(Stored records)
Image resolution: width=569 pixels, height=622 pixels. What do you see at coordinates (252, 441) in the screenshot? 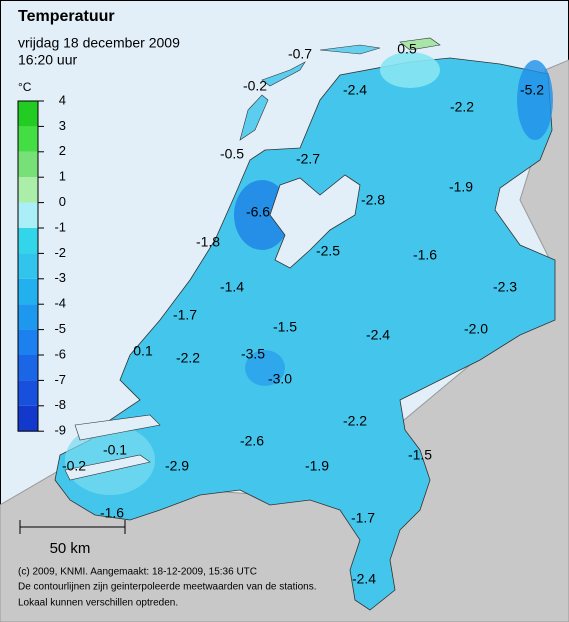
I see `station-value: -2.6` at bounding box center [252, 441].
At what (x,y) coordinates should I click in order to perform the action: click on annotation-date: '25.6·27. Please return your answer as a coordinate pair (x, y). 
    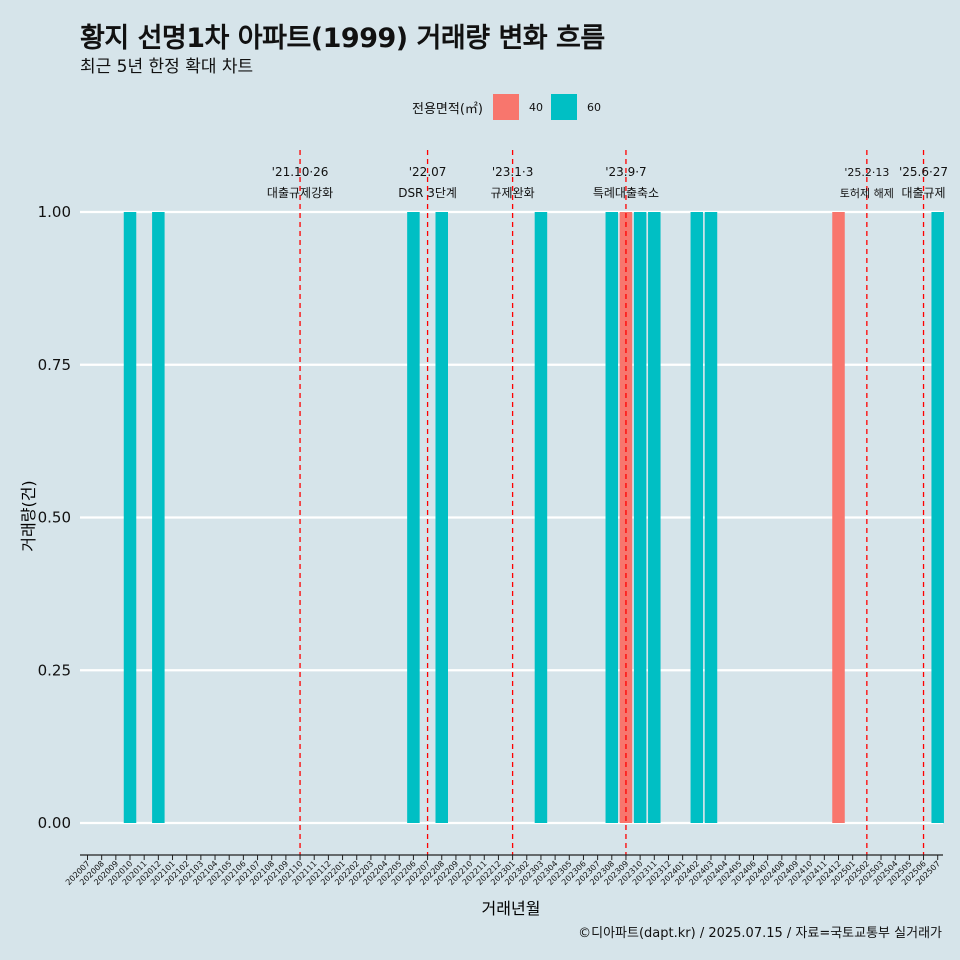
    Looking at the image, I should click on (924, 172).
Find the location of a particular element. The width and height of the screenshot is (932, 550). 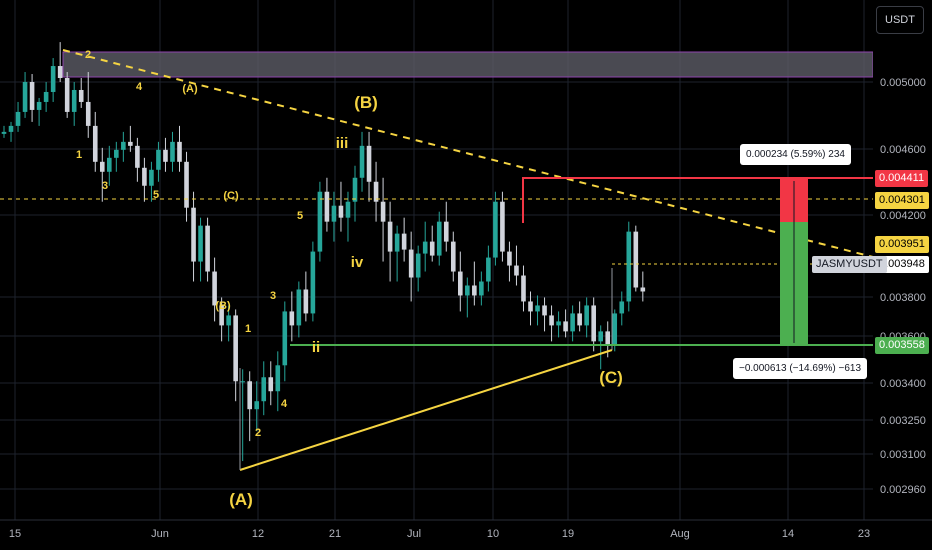

wave-label-minor: (B) is located at coordinates (223, 306).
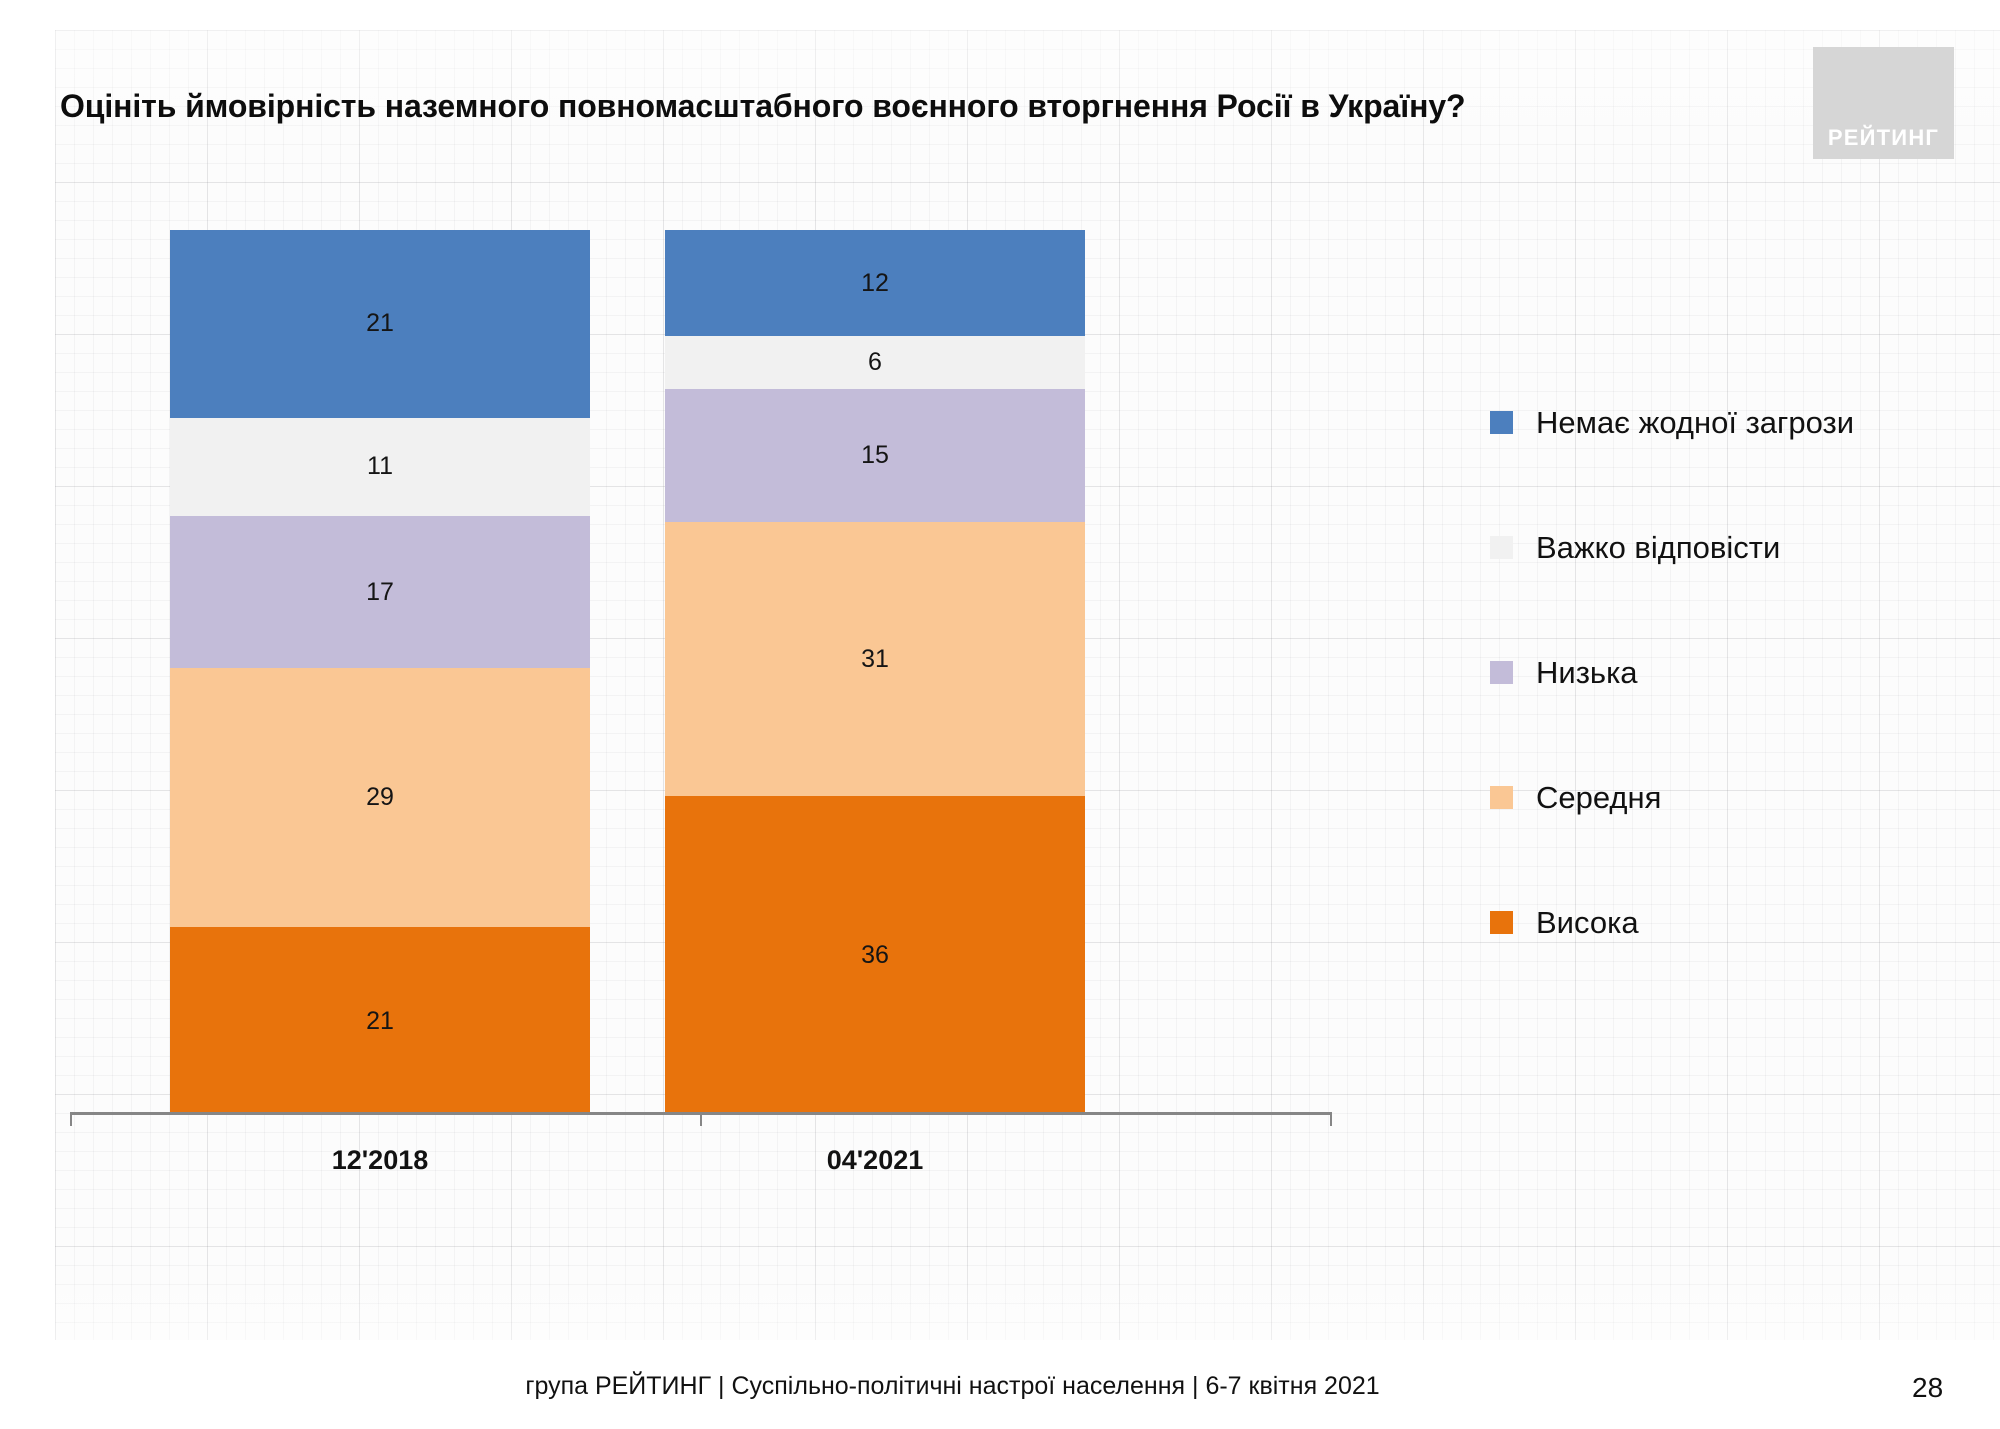  What do you see at coordinates (71, 1120) in the screenshot?
I see `x-axis-tick-start` at bounding box center [71, 1120].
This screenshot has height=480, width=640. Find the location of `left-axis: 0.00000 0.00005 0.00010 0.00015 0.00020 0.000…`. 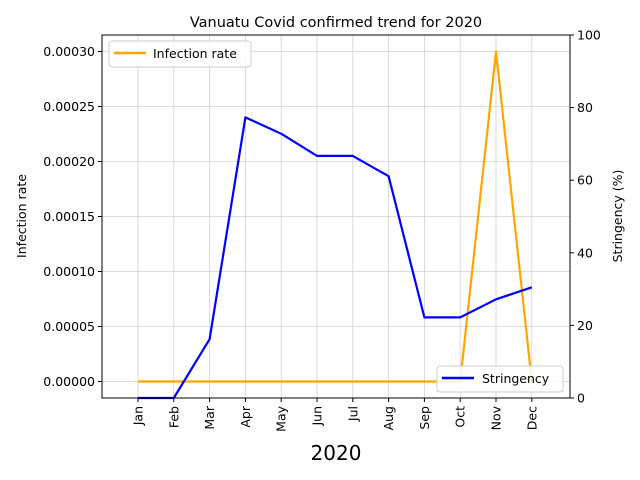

§ Problem statement
Copy all of the stored records above, changing "Find the location of" to "Locate" and keeping everything else the same. Leave the pictures out of your answer.

§ Answer section
Image resolution: width=569 pixels, height=622 pixels. What do you see at coordinates (252, 441) in the screenshot? 
I see `station-value: -2.6` at bounding box center [252, 441].
At what (x,y) coordinates should I click in order to perform the action: click on annotation-date: '25.6·27. Please return your answer as a coordinate pair (x, y). 
    Looking at the image, I should click on (924, 172).
Locate a particular element. The width and height of the screenshot is (932, 550). 

wave-label-minor: (B) is located at coordinates (223, 306).
  What do you see at coordinates (71, 1120) in the screenshot?
I see `x-axis-tick-start` at bounding box center [71, 1120].
This screenshot has height=480, width=640. Locate `left-axis: 0.00000 0.00005 0.00010 0.00015 0.00020 0.000…`. 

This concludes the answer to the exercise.